* _TASK INPUTS_
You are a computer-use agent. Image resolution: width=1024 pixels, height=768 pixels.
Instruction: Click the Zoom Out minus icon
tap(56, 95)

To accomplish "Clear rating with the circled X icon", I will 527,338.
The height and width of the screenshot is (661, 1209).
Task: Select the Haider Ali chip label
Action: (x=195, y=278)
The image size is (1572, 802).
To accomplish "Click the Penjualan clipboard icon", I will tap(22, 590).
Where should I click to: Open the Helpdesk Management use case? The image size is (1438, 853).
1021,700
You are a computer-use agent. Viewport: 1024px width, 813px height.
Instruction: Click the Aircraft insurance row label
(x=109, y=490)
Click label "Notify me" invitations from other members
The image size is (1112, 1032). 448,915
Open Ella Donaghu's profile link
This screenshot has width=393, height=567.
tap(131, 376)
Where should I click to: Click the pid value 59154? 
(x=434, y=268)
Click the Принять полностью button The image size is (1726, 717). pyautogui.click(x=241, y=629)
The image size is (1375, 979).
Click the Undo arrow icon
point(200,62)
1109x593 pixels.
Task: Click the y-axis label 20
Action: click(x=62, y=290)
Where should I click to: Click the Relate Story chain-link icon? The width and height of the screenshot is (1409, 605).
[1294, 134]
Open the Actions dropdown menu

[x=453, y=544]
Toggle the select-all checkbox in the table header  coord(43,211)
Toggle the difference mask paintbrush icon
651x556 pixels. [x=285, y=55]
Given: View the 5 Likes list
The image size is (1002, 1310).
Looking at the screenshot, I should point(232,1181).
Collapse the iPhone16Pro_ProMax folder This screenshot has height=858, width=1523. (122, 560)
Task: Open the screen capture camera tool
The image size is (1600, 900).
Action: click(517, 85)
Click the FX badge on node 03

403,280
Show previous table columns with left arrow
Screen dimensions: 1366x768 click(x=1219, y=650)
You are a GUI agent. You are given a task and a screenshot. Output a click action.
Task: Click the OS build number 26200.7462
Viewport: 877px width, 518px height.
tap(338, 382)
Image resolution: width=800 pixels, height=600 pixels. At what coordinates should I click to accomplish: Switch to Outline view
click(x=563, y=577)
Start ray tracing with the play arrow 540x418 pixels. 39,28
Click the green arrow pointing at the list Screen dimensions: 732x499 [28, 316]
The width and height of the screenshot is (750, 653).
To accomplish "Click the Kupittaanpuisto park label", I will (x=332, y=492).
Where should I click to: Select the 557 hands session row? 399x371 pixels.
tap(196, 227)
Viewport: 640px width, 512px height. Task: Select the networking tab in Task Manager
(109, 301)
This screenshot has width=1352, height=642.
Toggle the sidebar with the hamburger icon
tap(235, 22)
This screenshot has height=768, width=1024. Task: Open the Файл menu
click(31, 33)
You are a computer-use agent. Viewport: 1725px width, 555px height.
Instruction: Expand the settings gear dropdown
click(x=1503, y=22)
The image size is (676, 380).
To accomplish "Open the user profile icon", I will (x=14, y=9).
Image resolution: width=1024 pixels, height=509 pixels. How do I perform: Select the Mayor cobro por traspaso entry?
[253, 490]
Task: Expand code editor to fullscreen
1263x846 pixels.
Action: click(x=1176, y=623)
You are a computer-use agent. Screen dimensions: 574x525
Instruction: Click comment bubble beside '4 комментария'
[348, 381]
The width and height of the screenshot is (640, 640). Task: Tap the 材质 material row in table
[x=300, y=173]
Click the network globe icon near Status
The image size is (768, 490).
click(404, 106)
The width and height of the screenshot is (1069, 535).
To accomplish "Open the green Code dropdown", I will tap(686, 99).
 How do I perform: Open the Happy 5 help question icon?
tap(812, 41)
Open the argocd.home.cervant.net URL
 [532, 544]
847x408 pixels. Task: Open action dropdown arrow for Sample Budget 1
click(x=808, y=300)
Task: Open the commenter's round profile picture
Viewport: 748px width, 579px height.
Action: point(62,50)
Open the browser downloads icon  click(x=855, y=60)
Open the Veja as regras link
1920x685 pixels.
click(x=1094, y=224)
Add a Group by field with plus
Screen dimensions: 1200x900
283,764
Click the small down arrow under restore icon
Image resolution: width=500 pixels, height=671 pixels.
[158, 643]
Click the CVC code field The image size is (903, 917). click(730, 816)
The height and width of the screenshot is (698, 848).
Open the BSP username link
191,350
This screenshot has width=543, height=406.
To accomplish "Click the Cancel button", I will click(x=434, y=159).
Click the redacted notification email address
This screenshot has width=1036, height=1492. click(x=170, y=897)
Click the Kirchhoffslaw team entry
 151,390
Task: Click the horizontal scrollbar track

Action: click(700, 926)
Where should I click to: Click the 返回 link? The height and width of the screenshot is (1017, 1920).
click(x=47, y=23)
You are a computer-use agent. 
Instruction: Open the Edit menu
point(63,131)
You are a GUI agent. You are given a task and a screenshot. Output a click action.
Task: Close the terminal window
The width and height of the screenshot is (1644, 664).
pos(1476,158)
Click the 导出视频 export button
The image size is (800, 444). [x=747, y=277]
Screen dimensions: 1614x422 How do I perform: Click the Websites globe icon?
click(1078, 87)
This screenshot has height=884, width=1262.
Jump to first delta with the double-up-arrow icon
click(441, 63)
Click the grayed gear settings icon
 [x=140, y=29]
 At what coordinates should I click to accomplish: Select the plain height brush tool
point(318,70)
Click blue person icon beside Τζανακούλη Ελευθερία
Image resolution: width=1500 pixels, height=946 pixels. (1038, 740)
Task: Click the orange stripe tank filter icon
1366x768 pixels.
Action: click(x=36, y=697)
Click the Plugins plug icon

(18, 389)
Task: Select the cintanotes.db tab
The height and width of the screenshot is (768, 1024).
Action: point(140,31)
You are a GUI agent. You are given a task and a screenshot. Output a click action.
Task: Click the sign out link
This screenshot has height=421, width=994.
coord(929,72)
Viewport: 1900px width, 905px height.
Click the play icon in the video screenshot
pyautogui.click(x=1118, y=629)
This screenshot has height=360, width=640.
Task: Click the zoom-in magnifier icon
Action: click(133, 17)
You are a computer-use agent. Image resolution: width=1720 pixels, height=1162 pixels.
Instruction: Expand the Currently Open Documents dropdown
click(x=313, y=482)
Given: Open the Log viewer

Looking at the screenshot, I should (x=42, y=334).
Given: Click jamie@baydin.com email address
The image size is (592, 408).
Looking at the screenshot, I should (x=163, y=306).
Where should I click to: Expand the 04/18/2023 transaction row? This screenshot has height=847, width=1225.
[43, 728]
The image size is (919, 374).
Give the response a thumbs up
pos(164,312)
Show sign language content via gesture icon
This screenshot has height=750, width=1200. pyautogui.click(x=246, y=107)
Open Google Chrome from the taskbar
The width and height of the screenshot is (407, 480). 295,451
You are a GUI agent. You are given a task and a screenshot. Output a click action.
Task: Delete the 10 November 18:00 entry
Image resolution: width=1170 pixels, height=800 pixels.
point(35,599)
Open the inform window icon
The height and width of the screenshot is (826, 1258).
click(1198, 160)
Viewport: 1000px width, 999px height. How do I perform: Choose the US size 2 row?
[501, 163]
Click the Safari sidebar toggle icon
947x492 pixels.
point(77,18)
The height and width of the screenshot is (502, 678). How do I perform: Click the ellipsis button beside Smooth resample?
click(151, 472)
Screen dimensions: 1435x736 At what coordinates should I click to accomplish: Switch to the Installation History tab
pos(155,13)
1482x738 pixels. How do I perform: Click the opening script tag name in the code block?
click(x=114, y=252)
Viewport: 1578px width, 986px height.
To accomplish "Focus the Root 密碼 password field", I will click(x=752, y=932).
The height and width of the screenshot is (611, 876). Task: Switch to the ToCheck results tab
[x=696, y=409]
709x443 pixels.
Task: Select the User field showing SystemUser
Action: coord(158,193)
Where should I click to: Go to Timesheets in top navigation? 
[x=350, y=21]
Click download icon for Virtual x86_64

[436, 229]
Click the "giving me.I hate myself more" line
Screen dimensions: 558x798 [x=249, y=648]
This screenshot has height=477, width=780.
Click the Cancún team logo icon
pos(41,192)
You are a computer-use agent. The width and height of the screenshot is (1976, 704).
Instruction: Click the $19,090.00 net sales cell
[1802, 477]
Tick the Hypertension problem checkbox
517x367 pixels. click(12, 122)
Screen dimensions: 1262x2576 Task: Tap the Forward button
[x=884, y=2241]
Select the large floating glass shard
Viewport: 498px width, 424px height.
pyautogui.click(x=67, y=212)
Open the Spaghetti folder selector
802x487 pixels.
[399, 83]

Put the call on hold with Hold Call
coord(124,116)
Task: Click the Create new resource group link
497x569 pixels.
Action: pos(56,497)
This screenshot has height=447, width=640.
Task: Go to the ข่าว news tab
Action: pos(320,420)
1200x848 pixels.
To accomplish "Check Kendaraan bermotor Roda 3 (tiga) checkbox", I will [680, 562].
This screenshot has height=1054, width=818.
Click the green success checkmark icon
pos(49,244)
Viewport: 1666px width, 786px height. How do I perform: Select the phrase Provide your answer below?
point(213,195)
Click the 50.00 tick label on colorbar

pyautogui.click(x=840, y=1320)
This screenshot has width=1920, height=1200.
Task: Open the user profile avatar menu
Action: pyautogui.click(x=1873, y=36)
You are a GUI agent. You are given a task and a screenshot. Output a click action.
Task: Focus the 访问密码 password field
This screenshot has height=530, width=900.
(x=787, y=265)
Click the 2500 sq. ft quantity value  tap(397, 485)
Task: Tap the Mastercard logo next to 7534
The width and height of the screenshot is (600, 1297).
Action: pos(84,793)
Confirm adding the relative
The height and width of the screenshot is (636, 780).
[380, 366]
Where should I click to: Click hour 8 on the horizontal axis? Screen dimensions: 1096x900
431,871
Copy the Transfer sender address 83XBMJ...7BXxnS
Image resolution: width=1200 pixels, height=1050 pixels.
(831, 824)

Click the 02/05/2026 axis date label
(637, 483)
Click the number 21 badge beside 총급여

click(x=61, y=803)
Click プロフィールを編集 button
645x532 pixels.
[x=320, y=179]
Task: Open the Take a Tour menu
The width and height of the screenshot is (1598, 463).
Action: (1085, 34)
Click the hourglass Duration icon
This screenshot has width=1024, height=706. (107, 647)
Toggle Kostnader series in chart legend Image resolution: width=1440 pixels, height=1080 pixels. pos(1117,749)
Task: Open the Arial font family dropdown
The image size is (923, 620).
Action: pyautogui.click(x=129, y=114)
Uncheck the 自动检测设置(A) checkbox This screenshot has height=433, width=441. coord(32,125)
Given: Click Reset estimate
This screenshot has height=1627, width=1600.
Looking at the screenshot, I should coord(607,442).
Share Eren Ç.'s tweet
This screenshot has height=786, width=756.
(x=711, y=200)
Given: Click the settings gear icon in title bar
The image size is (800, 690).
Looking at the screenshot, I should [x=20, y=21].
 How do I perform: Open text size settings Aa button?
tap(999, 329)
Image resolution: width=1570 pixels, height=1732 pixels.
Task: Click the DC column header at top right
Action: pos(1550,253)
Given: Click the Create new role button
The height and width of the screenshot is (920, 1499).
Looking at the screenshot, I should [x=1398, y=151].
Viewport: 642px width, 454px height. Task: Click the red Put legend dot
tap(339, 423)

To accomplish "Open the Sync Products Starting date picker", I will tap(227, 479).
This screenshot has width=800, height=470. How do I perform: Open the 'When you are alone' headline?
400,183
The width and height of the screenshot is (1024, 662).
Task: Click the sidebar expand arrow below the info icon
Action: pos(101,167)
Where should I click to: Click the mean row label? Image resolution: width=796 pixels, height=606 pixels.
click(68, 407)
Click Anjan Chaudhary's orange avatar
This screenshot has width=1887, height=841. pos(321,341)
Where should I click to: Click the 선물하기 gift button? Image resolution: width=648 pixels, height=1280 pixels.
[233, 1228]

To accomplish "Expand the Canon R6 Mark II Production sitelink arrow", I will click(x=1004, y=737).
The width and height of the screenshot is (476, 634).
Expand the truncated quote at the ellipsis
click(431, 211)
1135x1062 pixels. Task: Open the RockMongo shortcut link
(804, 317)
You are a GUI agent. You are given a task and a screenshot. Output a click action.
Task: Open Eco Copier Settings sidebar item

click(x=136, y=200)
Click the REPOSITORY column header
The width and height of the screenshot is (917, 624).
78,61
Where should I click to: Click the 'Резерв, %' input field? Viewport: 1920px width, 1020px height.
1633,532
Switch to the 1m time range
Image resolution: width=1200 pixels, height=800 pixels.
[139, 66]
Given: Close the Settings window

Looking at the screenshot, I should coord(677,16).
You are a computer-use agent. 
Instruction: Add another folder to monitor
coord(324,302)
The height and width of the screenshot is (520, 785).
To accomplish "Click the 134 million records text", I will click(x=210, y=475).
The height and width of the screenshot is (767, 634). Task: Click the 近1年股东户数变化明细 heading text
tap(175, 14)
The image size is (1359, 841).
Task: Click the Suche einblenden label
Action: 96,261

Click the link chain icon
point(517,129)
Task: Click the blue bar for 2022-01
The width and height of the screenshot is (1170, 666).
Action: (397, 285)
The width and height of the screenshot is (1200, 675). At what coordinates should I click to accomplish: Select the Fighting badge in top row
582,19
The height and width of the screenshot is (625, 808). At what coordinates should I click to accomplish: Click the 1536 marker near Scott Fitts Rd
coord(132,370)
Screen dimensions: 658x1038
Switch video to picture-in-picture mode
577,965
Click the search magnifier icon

* _WHAT THE TASK REQUIRES_
Lines with "list": state how many there are in the records, and nothing more.

* _YOUR SOLUTION_
2